I've had occasion to read a bunch of books on Paris over the last couple of years as the family has been able to stop through on various trips to Europe. The usual travel guides, high brow travel essays, low brow shopping guides, high-low shopping guides, history books, accounts of the city of Paris - published in English over the last couple of years. They include all the ones you usually see on the bookshelves, such as Adam Gopnik's Paris to the Moon or the just-out Maribeth Clemente, The Riches of Paris: A Shopping and Touring Guide or Sarah Turnbull, Almost French: Love and a New Life in Paris. (Clemente's shopping guide is actually helpful, my wife tells me - my shopping in Paris is more or less limited to books on Rene Char and expensive chocolate. Gopnik's best seller is quite amazing in just how geographically limited it is in Paris - as though, living on the Rue Bac, he had set out a mere 10 square blocks of the Upper East Side in Manhattan starting at Fifth Avenue and the Park and then had written an entire book on New York located there.)
Among the historical accounts of Paris are Alistair Horne, Seven Ages of Paris, Leonard Pitt, Walks Through Lost Paris, Jacques Yonnet, Paris Noir: The Secret History of a City, and Andrew Hussey, Paris: The Secret History. Each of these histories of the city is really quite excellent, but my favorite is Hussey's, which I read on this latest trip - the book lies somewhere in the category of higher journalism and lay (but impeccably researched, so far as I can tell) history. Hussey has a deep knowledge of the city, and its place in the history of France and Europe - the book is almost a miniature history of France in Europe. I strongly recommend it for anyone spending any time in Paris or just curious about the history of France.
There are also more specialized books that have also taught me a considerable amount - William Wiser, The Twlight Years: Paris in the 1930s, for example, which explores the last years of the Third Republic (and also caused me to finally understand just how entirely marginal to the intellectual and artistic life of Paris all those romantic American artist-expats really were, as it describes their homeward drift as Europe fell apart). (I'm leaving aside general books on French politics or works by French politicians, such as Dominique de Villepin's The Shark and the Seagull.)
I owe Jose Alvarez and the other planners and conferees of the international law teaching and scholarship panel at the Vancouver ASIL/AALS meetings taking place in the last couple of days a big apology for canceling late and not being able to attend. There was an important and overriding personal reason for not being able to be there and remaining to teach in Europe longer than originally intended, but I know it inconvenienced everyone and created distinct problems of balance on the panel I was supposed to be on. It is an area that interests me a huge amount - the way in which we as international law academics do both scholarship and teaching - and I earlier posted my initial thoughts about this. It's something I am slowly writing about, and I had looked forward, from my own personal perpective, to getting feedback and ideas from others about this area, and I very, very much regret not being able to be at the meetings.
Thursday, June 21, 2007
Rene Char seems to be back in intellectual favor in France, after what seemed to be a long period of decline after his death in the late 1980s. The National Library is doing an exhibition on the centenary of his birth, and new reprintings of his books are back in the bookstores, which was not true even a year ago. I picked up some works that I did not already have, and a couple of cheap school edition copies of his Leaves of Hypnos.
Tuesday, June 19, 2007
Just arrived in Paris, ready to fall over from exhaustion - row 47 of 48 on the plane, crying babies and a girl scout troop on excursion. The kids chattered incessantly so no sleep. It's hot here today in Paris but not overwhelmingly so.

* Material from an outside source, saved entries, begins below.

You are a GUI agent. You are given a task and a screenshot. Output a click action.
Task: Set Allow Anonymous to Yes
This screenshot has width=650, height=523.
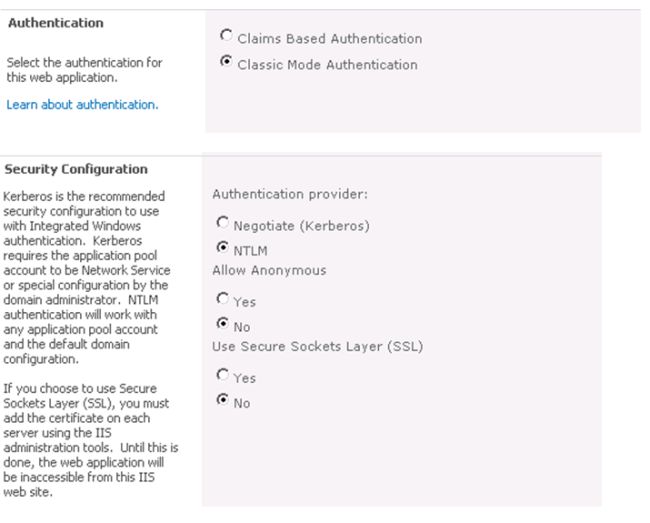(x=223, y=298)
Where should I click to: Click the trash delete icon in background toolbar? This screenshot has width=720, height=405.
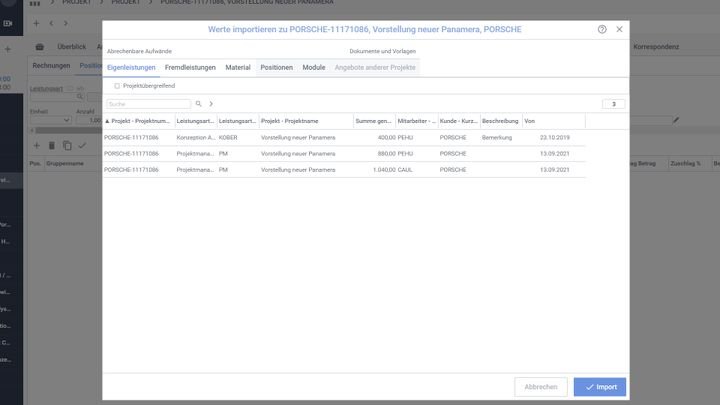pyautogui.click(x=52, y=145)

For all that, the meetings in DC went well - discussions on national security and civil liberties. Very glad I went.
There is now a Starbuck's at the foot of the Rue Moffetard (sp?). Otherwise things pretty much the same here in the Place d'Italie.
Monday, June 18, 2007
This is somewhat mad, I agree, a twenty four hour detour from London to DC and back to Paris. I have been teaching in my law school's Europe program this summer, just having spent a very lovely week in London. The students in this year's program are excellent, attentive despite the obvious distractions of London. I'm here with my wife, daughter, and our niece, a student at BYU who has just announced her engagement. We've done some plays, some museums, all the usual tourist stuff.
In addition, my younger brother is a seventh or so year associate in tax and private equity in London at Debevoise and Plimpton, and we have had a rare chance to hang out with him and his filmmaker wife, in between her filmmaking (and filmmaking money raising trips) to her native Hong Kong. We spent a nice evening at their Islington apartment eating Kit's fabulous duck, a marvelous chocolate-pear tart and listening to the trubo-charged folk-rock of their ukelele band, in which Kit plays one of eight ukeleles and John plays fretless bass guitar and also serves as producer and mixer and recording engineer. The band has been playing weddings and some arts festivals. If you think that ukeleles are just these little twangy things - like I did - you - we - are greatly misinformed.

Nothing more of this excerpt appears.